BEGIN Supplied records

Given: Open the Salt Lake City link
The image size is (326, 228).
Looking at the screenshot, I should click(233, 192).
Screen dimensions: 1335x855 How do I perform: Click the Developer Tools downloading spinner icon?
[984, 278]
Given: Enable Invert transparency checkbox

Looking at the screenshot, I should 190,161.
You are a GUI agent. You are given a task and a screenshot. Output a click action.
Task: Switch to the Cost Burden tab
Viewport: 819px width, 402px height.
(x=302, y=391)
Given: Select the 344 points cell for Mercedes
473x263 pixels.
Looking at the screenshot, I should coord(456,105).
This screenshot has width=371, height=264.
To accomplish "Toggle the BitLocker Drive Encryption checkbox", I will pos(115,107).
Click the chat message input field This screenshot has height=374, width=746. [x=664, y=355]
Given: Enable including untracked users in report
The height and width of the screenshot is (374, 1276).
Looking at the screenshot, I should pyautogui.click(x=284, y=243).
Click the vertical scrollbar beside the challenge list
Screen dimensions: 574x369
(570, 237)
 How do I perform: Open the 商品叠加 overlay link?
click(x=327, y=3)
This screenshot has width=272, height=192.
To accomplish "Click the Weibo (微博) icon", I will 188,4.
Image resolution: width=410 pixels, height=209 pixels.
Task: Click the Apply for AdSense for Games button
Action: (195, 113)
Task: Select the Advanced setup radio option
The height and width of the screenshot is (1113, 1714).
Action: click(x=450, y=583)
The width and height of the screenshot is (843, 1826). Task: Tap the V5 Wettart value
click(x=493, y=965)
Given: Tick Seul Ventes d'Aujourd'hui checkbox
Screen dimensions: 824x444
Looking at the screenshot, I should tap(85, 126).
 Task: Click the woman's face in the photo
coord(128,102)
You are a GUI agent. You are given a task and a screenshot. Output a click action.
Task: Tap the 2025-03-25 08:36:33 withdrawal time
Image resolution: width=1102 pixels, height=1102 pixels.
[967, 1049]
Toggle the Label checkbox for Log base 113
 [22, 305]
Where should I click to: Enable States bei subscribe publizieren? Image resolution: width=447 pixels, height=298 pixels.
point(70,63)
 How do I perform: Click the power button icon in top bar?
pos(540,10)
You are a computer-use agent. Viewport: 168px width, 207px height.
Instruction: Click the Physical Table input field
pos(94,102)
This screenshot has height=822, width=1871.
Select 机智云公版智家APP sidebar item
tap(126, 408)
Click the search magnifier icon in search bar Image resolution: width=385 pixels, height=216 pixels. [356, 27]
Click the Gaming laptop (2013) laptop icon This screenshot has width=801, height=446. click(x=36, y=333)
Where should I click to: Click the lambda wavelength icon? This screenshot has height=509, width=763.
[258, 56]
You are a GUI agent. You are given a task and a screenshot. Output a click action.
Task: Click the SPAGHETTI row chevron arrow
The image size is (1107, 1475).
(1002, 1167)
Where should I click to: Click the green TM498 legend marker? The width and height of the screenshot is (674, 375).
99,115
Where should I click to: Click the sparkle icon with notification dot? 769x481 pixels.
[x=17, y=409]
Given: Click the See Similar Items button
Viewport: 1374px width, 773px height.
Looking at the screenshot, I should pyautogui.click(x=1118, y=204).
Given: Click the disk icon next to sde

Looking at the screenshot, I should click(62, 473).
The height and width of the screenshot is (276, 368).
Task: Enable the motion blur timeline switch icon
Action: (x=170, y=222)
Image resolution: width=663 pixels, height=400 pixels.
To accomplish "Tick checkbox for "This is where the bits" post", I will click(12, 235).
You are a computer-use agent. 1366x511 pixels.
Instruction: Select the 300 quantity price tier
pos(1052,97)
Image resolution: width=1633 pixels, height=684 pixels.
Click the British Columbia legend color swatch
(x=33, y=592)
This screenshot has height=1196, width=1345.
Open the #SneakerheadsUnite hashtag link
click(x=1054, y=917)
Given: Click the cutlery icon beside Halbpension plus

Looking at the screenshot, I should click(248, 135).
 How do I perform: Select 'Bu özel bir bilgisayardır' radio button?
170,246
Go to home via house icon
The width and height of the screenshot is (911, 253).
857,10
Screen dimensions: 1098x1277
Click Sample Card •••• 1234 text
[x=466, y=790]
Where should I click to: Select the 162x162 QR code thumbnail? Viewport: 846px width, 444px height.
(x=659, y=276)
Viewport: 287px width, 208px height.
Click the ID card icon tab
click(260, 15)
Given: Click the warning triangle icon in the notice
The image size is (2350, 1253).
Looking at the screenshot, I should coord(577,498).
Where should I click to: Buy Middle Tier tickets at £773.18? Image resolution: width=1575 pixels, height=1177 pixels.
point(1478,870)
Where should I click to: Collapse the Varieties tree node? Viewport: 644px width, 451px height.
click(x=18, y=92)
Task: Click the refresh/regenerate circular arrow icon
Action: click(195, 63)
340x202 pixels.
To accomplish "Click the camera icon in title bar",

END Supplied records

■ **What the task requires**: Rewrite all of the data above, changing "Where should I click to" to "Which spot should I click to" wherever it occurs and keeping every other character the same.

■ **Result below**:
Given: Open the Salt Lake City link
The image size is (326, 228).
Looking at the screenshot, I should click(233, 192).
Screen dimensions: 1335x855 How do I perform: Click the Developer Tools downloading spinner icon?
[984, 278]
Given: Enable Invert transparency checkbox

Looking at the screenshot, I should 190,161.
You are a GUI agent. You are given a task and a screenshot. Output a click action.
Task: Switch to the Cost Burden tab
Viewport: 819px width, 402px height.
(x=302, y=391)
Given: Select the 344 points cell for Mercedes
473x263 pixels.
Looking at the screenshot, I should coord(456,105).
This screenshot has width=371, height=264.
To accomplish "Toggle the BitLocker Drive Encryption checkbox", I will pos(115,107).
Click the chat message input field This screenshot has height=374, width=746. [x=664, y=355]
Given: Enable including untracked users in report
The height and width of the screenshot is (374, 1276).
Looking at the screenshot, I should pyautogui.click(x=284, y=243).
Click the vertical scrollbar beside the challenge list
Screen dimensions: 574x369
(570, 237)
 How do I perform: Open the 商品叠加 overlay link?
click(x=327, y=3)
This screenshot has width=272, height=192.
To accomplish "Click the Weibo (微博) icon", I will 188,4.
Image resolution: width=410 pixels, height=209 pixels.
Task: Click the Apply for AdSense for Games button
Action: (195, 113)
Task: Select the Advanced setup radio option
The height and width of the screenshot is (1113, 1714).
Action: click(x=450, y=583)
The width and height of the screenshot is (843, 1826). Task: Tap the V5 Wettart value
click(x=493, y=965)
Given: Tick Seul Ventes d'Aujourd'hui checkbox
Screen dimensions: 824x444
Looking at the screenshot, I should tap(85, 126).
 Task: Click the woman's face in the photo
coord(128,102)
You are a GUI agent. You are given a task and a screenshot. Output a click action.
Task: Tap the 2025-03-25 08:36:33 withdrawal time
Image resolution: width=1102 pixels, height=1102 pixels.
[967, 1049]
Toggle the Label checkbox for Log base 113
 [22, 305]
Which spot should I click to: Enable States bei subscribe publizieren? Image resolution: width=447 pixels, height=298 pixels.
point(70,63)
 How do I perform: Click the power button icon in top bar?
pos(540,10)
You are a computer-use agent. Viewport: 168px width, 207px height.
Instruction: Click the Physical Table input field
pos(94,102)
This screenshot has height=822, width=1871.
Select 机智云公版智家APP sidebar item
tap(126, 408)
Click the search magnifier icon in search bar Image resolution: width=385 pixels, height=216 pixels. [356, 27]
Click the Gaming laptop (2013) laptop icon This screenshot has width=801, height=446. click(x=36, y=333)
Which spot should I click to: Click the lambda wavelength icon? This screenshot has height=509, width=763.
[258, 56]
You are a GUI agent. You are given a task and a screenshot. Output a click action.
Task: Click the SPAGHETTI row chevron arrow
The image size is (1107, 1475).
(1002, 1167)
Which spot should I click to: Click the green TM498 legend marker? The width and height of the screenshot is (674, 375).
99,115
Which spot should I click to: Click the sparkle icon with notification dot? 769x481 pixels.
[x=17, y=409]
Given: Click the See Similar Items button
Viewport: 1374px width, 773px height.
Looking at the screenshot, I should pyautogui.click(x=1118, y=204).
Given: Click the disk icon next to sde

Looking at the screenshot, I should click(62, 473).
The height and width of the screenshot is (276, 368).
Task: Enable the motion blur timeline switch icon
Action: (x=170, y=222)
Image resolution: width=663 pixels, height=400 pixels.
To accomplish "Tick checkbox for "This is where the bits" post", I will click(12, 235).
You are a computer-use agent. 1366x511 pixels.
Instruction: Select the 300 quantity price tier
pos(1052,97)
Image resolution: width=1633 pixels, height=684 pixels.
Click the British Columbia legend color swatch
(x=33, y=592)
This screenshot has height=1196, width=1345.
Open the #SneakerheadsUnite hashtag link
click(x=1054, y=917)
Given: Click the cutlery icon beside Halbpension plus

Looking at the screenshot, I should click(248, 135).
 How do I perform: Select 'Bu özel bir bilgisayardır' radio button?
170,246
Go to home via house icon
The width and height of the screenshot is (911, 253).
857,10
Screen dimensions: 1098x1277
Click Sample Card •••• 1234 text
[x=466, y=790]
Which spot should I click to: Select the 162x162 QR code thumbnail? Viewport: 846px width, 444px height.
(x=659, y=276)
Viewport: 287px width, 208px height.
Click the ID card icon tab
click(260, 15)
Given: Click the warning triangle icon in the notice
The image size is (2350, 1253).
Looking at the screenshot, I should coord(577,498).
Which spot should I click to: Buy Middle Tier tickets at £773.18? Image resolution: width=1575 pixels, height=1177 pixels.
point(1478,870)
Which spot should I click to: Collapse the Varieties tree node? Viewport: 644px width, 451px height.
click(x=18, y=92)
Task: Click the refresh/regenerate circular arrow icon
Action: click(195, 63)
340x202 pixels.
To accomplish "Click the camera icon in title bar",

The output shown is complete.